MATERIAL FOR THIS EXERCISE Start Marker

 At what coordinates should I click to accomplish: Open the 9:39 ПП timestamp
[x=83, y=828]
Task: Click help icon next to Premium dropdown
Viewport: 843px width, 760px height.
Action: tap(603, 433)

MATERIAL FOR THIS EXERCISE End Marker
MATERIAL FOR THIS EXERCISE Start Marker

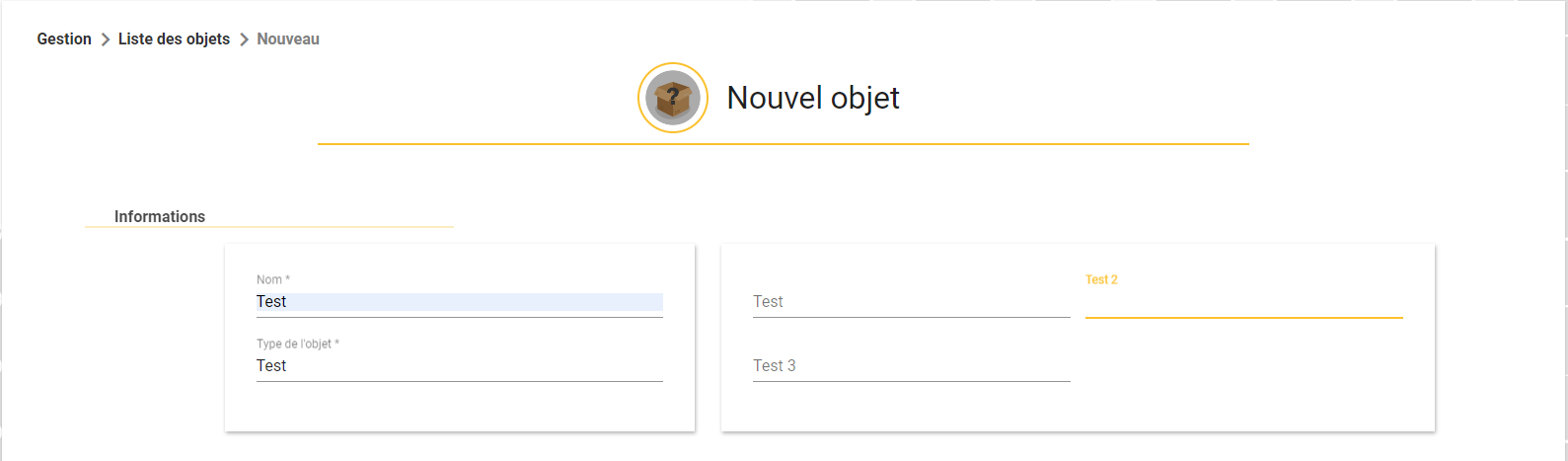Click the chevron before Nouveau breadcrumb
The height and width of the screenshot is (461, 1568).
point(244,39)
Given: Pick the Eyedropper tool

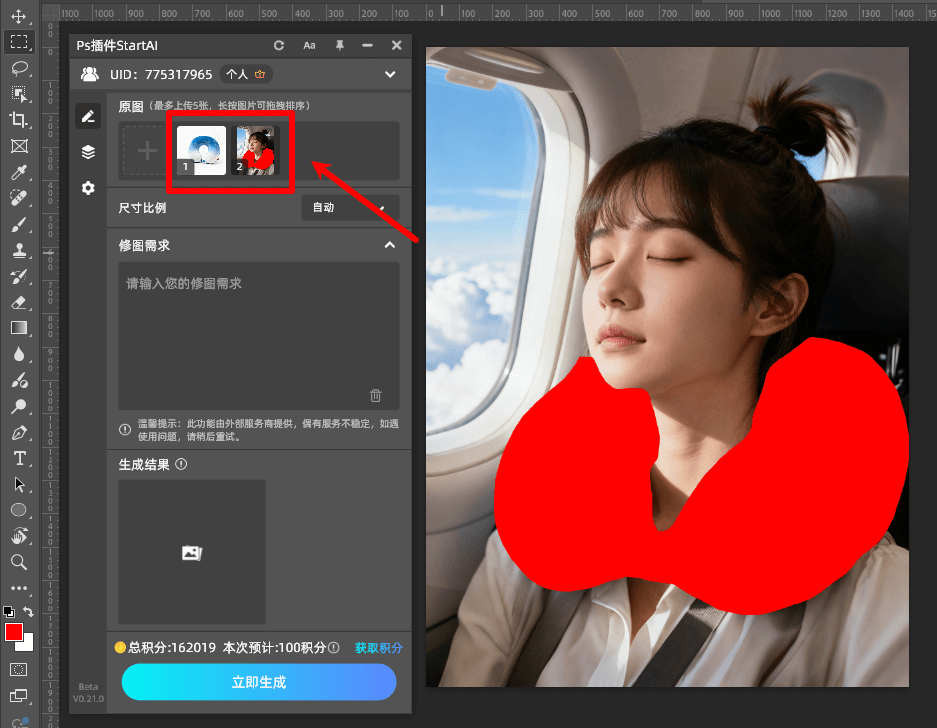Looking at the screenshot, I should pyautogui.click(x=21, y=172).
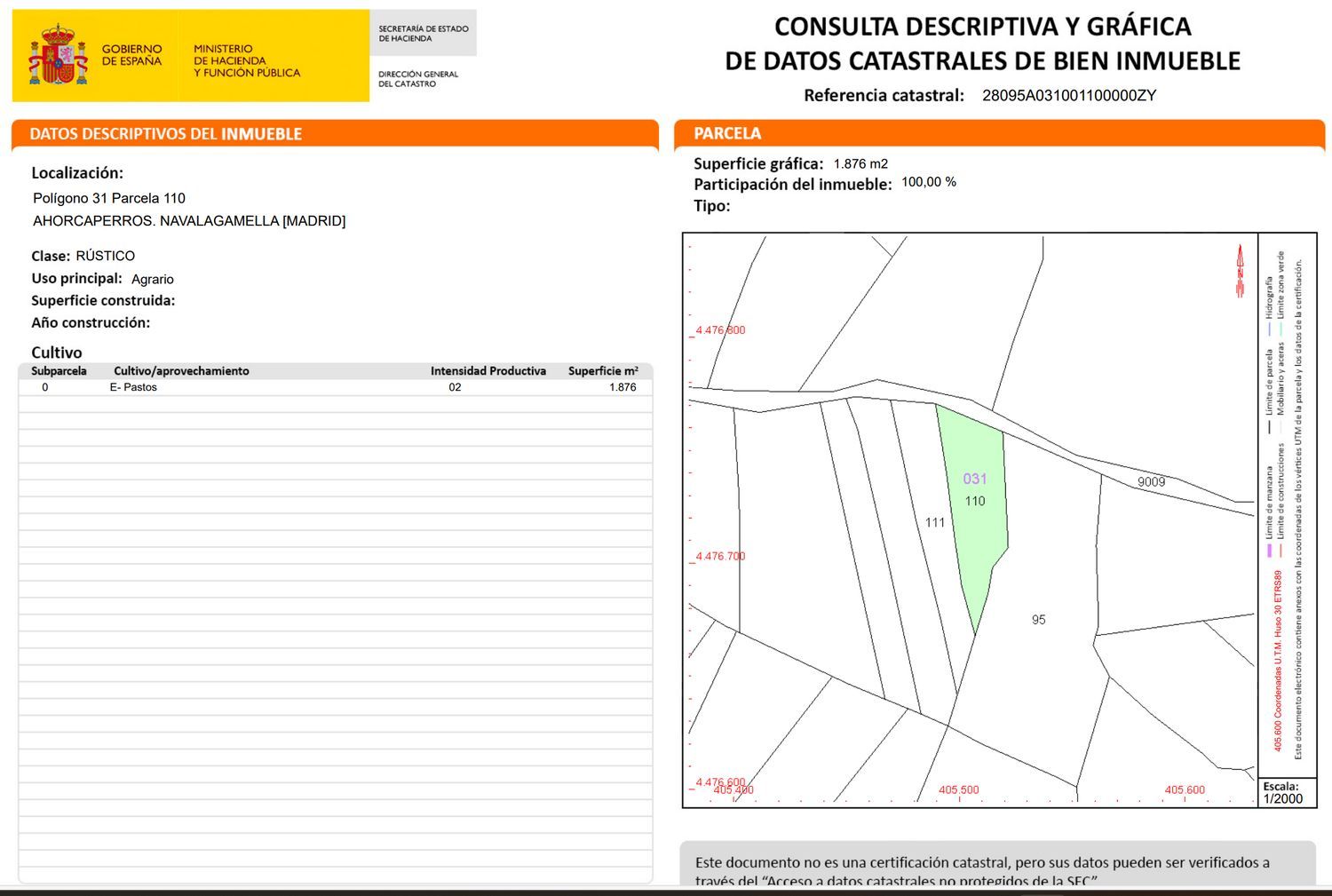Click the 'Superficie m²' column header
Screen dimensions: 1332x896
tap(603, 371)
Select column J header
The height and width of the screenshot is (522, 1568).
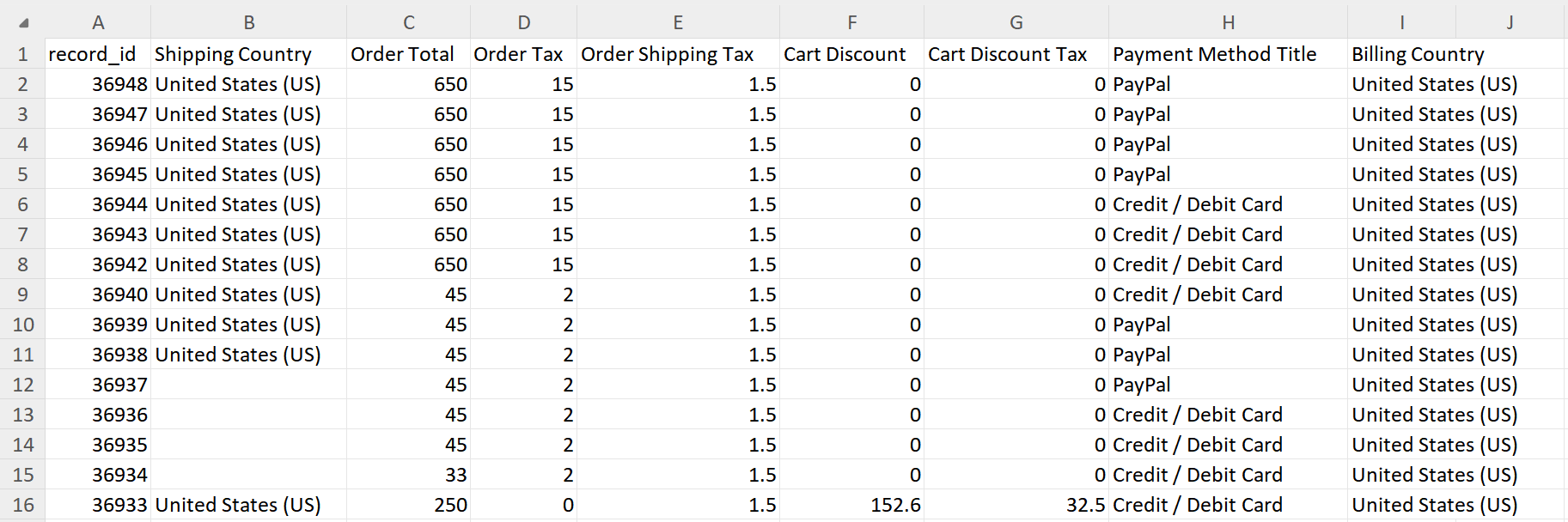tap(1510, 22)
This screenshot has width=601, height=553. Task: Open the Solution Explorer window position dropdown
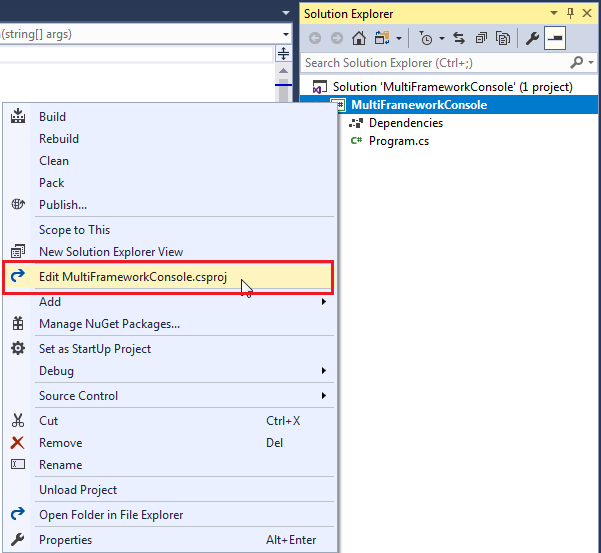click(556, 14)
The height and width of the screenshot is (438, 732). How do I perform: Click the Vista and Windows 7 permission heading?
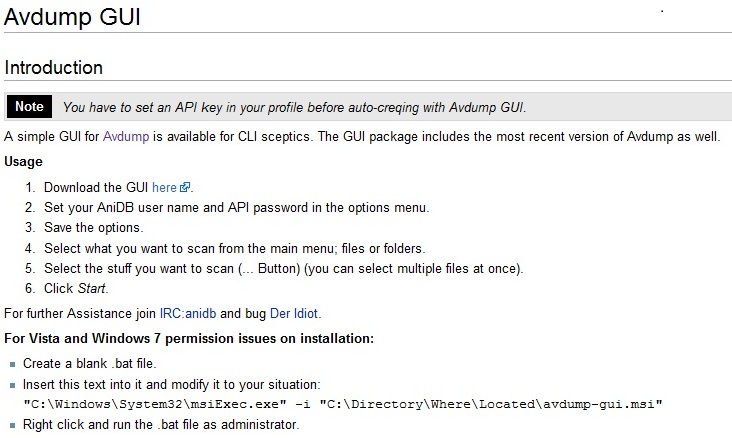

MATERIAL FOR THIS EXERCISE End Marker
MATERIAL FOR THIS EXERCISE Start Marker

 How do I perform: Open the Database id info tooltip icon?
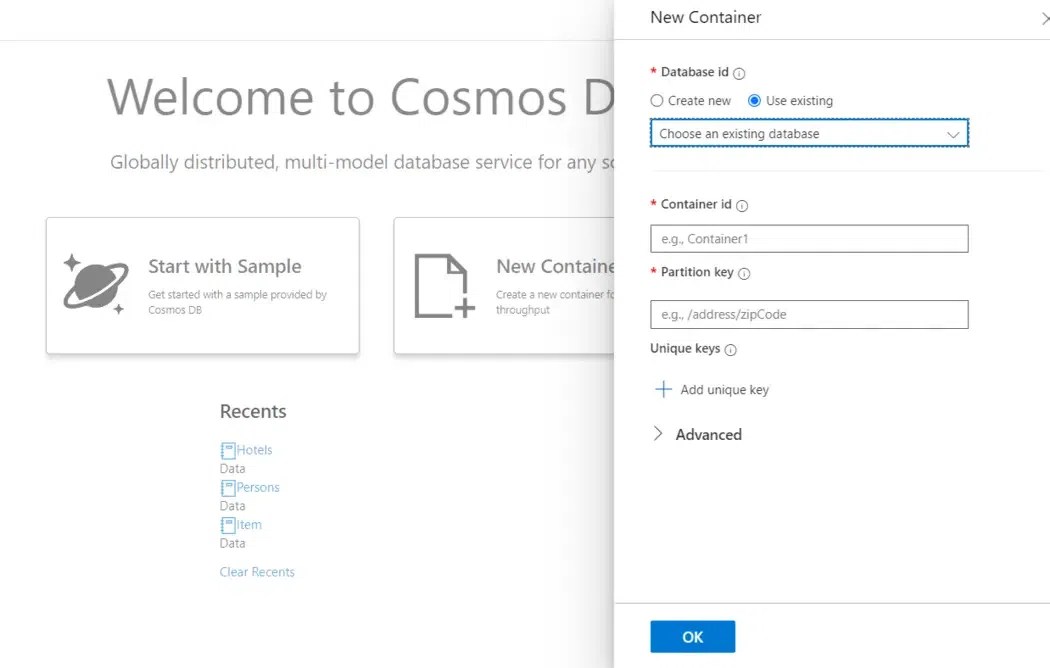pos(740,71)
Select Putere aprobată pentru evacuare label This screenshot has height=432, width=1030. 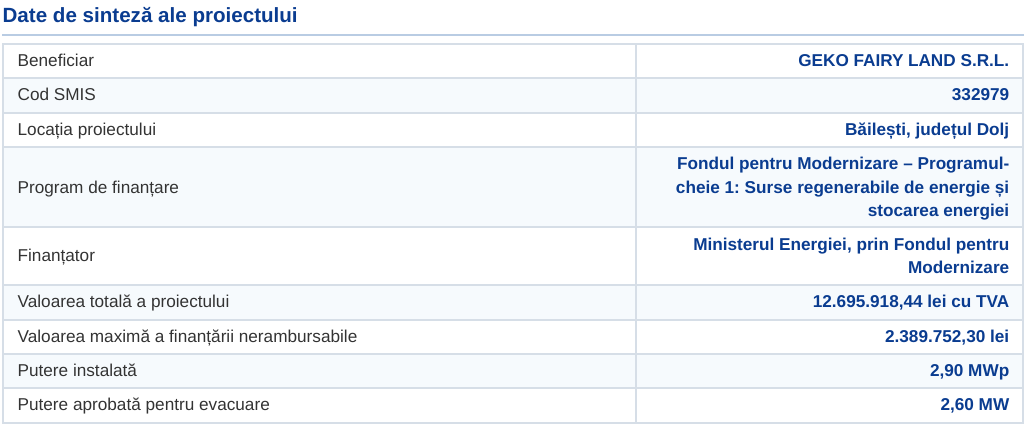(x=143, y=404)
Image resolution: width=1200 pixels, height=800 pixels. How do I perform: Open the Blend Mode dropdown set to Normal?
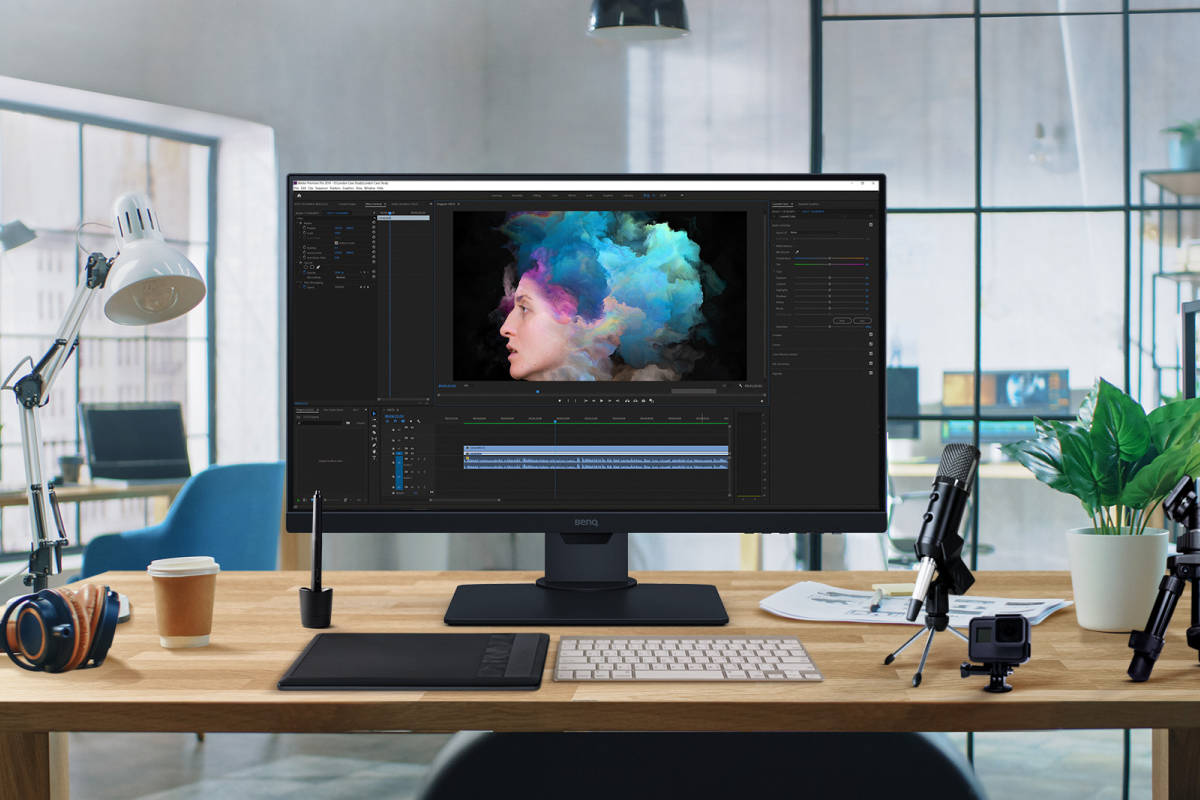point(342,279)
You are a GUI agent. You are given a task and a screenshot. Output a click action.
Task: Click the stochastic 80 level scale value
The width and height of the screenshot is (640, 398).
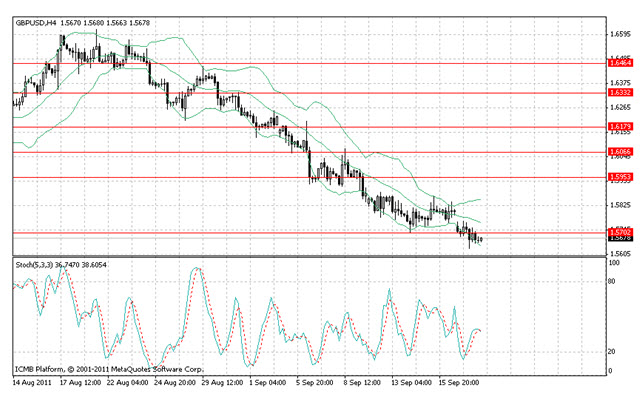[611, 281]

MATERIAL FOR THIS EXERCISE End Marker

• [EXERCISE PROMPT]:
From the records above, write out exactly the lines that begin at the line with "Given: Pick the Eyedropper tool" and end at the line with "The height and width of the screenshot is (438, 732).". Pictures must not appear in the output.

• [PROBLEM SOLUTION]:
Given: Pick the Eyedropper tool

Looking at the screenshot, I should pyautogui.click(x=21, y=172).
Click the 'Superficie m²' column header
Screen dimensions: 1332x896
tap(603, 371)
Select column J header
The height and width of the screenshot is (522, 1568).
tap(1510, 22)
This screenshot has width=601, height=553. Task: Open the Solution Explorer window position dropdown
click(556, 14)
The height and width of the screenshot is (438, 732). How do I perform: Click the Vista and Windows 7 permission heading?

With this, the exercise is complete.